Estas capacidades pueden ayudar a proteger sistemas estratégicos y servicios digitales. Sin embargo, desde Digi Americas plantearon que los gobiernos y las empresas también deben adaptar sus políticas y operaciones a las amenazas vinculadas con la IA, además de resguardar la información sensible y definir reglas para el uso de datos y modelos.
El acceso a capacidad de cómputo, servicios de nube, especialistas y sistemas de seguridad avanzados será un factor relevante para los países que busquen adoptar estas herramientas. Varios gobiernos latinoamericanos ya desarrollan o evalúan estrategias nacionales de inteligencia artificial.
La importancia de la cooperación
Una respuesta efectiva depende de que los países intercambien alertas, datos técnicos y mecanismos de acción frente a incidentes. Los atacantes operan a través de las fronteras, por lo que una señal detectada en un país puede ayudar a prevenir daños en otro. Para Digi Americas, esa cooperación puede mejorar tanto la detección como la capacidad de reacción.
El reporte advirtió que la concentración de sistemas críticos o datos sensibles en un único lugar puede crear un punto de falla y aumentar la exposición a ataques, espionaje, sabotajes o interrupciones de servicios. En esa línea, propuso reforzar el cifrado, la gestión de identidades y accesos, la seguridad desde el diseño, la gobernanza de datos y la diversificación de proveedores y plataformas.
Cómo es el caso argentino
En la Argentina, el Gobierno avanza con un plan para reforzar la protección del sector público nacional y de las infraestructuras críticas ante robos de datos, fraudes, ransomware e interrupciones de servicios. La estrategia incluye la creación de un Centro de Operaciones de Seguridad (SOC) nacional, que concentrará alertas de organismos públicos y compartirá información sobre amenazas detectadas.
El proyecto, a cargo del Centro Nacional de Ciberseguridad (CNC), también contempla la compra de inteligencia sobre amenazas, servidores, programas y otros equipos. La previsión oficial es que el centro comience a funcionar a principios de 2027, aunque el cronograma depende de procesos de compra y de la disponibilidad internacional de infraestructura tecnológica.
El otro problema es que el Estado todavía no tiene una fotografía completa de lo que ocurre. CERT.ar recibió entre 200 y 400 incidentes por año en períodos recientes y ya superó los 700 casos en 2026. Desde el CNC aclaran que el aumento no alcanza para concluir que hubo más ataques: también puede reflejar una mayor detección o notificación. Lo que sí persiste es un subregistro que dificulta dimensionar el riesgo.

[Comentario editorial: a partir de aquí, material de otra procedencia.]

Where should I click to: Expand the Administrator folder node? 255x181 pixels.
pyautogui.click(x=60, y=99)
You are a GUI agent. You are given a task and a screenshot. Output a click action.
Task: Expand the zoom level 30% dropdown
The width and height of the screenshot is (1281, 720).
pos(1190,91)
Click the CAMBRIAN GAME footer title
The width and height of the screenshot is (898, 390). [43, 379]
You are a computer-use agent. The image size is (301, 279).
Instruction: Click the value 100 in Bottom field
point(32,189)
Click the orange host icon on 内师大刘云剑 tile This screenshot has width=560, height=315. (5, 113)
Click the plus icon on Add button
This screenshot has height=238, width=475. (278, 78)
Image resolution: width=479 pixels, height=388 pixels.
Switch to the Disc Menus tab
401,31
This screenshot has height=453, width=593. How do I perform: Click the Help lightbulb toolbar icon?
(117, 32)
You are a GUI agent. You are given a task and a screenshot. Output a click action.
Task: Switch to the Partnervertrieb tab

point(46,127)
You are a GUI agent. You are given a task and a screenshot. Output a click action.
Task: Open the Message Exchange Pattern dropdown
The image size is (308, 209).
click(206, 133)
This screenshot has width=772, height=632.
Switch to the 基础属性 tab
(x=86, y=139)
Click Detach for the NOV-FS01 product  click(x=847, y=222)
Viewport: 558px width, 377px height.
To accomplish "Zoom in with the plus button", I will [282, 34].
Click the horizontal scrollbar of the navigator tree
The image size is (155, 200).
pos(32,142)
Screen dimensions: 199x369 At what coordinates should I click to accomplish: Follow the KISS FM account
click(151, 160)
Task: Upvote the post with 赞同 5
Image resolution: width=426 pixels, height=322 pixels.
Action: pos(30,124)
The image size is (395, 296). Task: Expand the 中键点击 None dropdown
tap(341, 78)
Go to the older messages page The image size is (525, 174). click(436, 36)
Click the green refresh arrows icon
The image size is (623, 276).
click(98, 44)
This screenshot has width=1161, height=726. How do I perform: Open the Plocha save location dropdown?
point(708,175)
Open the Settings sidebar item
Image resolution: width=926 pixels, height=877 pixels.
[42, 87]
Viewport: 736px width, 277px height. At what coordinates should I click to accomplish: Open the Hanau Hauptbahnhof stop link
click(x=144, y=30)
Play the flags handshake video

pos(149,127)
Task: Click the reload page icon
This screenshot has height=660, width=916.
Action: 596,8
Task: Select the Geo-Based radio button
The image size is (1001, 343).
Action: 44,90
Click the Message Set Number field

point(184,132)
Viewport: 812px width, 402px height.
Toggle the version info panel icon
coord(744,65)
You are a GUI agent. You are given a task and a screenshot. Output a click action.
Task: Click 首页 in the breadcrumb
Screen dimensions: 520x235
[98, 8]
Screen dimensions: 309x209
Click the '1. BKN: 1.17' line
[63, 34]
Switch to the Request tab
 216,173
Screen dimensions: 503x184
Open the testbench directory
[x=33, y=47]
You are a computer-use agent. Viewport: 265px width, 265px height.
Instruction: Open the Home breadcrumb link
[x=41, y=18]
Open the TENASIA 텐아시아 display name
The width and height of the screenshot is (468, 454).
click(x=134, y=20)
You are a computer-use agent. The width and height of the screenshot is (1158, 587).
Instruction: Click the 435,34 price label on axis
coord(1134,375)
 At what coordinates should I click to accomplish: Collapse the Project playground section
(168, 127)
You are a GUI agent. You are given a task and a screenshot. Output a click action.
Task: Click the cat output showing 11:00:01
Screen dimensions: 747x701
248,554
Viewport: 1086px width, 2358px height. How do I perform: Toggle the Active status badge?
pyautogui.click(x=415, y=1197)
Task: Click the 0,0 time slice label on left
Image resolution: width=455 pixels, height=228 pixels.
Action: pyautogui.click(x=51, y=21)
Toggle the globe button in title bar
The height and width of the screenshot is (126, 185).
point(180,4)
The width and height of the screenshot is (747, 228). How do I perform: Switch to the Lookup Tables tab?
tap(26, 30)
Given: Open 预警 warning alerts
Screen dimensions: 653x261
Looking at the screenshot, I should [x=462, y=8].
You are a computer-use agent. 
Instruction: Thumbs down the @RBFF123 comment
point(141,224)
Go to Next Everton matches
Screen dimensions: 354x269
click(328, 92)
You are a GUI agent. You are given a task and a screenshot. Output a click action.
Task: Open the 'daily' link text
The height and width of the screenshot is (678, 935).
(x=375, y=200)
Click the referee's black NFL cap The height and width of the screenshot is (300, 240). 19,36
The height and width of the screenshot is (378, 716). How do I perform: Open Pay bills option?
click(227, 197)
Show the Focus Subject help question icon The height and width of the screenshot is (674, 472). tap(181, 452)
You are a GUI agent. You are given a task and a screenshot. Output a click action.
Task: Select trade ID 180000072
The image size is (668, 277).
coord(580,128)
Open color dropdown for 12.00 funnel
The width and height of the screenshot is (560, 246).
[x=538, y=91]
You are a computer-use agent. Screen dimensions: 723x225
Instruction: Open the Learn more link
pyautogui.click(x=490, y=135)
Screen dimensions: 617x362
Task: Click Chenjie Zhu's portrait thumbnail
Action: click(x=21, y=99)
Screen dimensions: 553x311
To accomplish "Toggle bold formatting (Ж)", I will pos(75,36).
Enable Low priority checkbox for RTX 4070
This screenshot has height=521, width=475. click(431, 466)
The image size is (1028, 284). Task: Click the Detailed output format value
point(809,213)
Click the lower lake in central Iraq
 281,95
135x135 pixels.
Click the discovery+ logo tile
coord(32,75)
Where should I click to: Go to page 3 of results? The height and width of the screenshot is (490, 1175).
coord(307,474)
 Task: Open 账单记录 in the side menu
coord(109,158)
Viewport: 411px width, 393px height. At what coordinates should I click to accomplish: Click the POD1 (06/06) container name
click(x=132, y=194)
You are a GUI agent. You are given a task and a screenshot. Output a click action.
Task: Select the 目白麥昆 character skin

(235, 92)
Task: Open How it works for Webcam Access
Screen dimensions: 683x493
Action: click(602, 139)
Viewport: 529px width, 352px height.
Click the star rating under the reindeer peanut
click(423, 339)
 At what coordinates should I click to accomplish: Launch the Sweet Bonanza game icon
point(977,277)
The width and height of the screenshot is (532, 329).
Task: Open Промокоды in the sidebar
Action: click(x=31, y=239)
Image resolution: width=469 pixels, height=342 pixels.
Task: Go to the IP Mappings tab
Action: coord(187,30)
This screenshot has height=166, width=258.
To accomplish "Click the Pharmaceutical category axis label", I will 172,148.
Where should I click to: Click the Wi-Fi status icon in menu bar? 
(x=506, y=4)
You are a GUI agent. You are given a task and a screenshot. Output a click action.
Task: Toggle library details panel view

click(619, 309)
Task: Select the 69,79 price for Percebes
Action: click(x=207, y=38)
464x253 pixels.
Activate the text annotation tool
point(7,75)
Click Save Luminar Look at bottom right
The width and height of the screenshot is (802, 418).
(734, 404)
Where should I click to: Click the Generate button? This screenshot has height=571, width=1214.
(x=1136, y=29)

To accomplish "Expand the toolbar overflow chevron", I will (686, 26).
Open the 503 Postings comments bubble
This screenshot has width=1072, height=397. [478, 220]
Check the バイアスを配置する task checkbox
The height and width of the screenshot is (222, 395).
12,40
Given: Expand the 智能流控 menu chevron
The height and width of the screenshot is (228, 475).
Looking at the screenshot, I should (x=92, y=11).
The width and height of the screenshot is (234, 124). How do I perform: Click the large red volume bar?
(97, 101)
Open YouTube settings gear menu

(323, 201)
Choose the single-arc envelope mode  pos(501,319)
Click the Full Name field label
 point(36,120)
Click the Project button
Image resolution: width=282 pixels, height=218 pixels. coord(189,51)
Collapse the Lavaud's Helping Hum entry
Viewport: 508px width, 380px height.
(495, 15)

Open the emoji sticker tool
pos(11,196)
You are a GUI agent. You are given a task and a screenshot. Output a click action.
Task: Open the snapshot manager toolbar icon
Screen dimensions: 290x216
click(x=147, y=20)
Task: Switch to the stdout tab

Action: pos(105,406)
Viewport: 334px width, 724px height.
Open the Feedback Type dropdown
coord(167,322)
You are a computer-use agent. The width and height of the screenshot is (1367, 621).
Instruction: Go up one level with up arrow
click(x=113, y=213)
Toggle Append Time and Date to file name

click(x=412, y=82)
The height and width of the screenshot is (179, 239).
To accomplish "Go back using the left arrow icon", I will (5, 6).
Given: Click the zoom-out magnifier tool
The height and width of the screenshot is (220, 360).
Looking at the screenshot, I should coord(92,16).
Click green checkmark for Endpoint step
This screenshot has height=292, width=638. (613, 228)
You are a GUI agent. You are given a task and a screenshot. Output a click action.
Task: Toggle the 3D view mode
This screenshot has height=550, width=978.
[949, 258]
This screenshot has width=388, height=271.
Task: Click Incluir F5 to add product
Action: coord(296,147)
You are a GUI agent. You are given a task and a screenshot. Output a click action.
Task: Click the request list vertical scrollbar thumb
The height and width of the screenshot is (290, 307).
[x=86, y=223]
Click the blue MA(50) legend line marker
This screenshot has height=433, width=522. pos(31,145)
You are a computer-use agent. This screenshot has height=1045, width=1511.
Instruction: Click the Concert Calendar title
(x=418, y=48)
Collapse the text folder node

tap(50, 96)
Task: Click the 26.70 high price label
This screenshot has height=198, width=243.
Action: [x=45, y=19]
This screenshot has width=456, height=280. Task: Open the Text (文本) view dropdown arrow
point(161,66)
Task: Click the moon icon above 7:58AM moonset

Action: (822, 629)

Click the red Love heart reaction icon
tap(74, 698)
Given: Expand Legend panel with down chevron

Para mejorar esa capacidad de detección, en febrero el CNC dispuso que las agencias de la administración pública nacional designen responsables de ciberseguridad, elaboren planes de recuperación ante desastres e inventaríen sus sistemas de acuerdo con su nivel de criticidad. Cada organismo deberá definir, además, cuánto tiempo puede sostener una interrupción y qué volumen de información podría perder ante un incidente.
El plan prevé un modelo de madurez para que las dependencias identifiquen vulnerabilidades, establezcan prioridades y presenten planes de mejora. También incluye oficiales de enlace del CNC en organismos estatales e infraestructuras críticas, con el objetivo de acompañar la aplicación de estándares y los diagnósticos internos.
Otra de las herramientas proyectadas es una “ciberarena”, una plataforma para recrear ataques y fallas en entornos similares a los reales. Allí podrán simularse redes, centros de monitoreo, equipos de seguridad y controles industriales vinculados con áreas como energía y salud, para evaluar las respuestas de los equipos técnicos.
La capacitación tendrá dos niveles: uno destinado al conjunto de los empleados públicos, centrado en la prevención de estafas y campañas de phishing, y otro dirigido a autoridades, desarrolladores y especialistas. El CNC tiene competencia sobre el sector público nacional y las infraestructuras críticas; con provincias, municipios y empresas privadas, busca establecer mecanismos de colaboración y acuerdos con entes reguladores.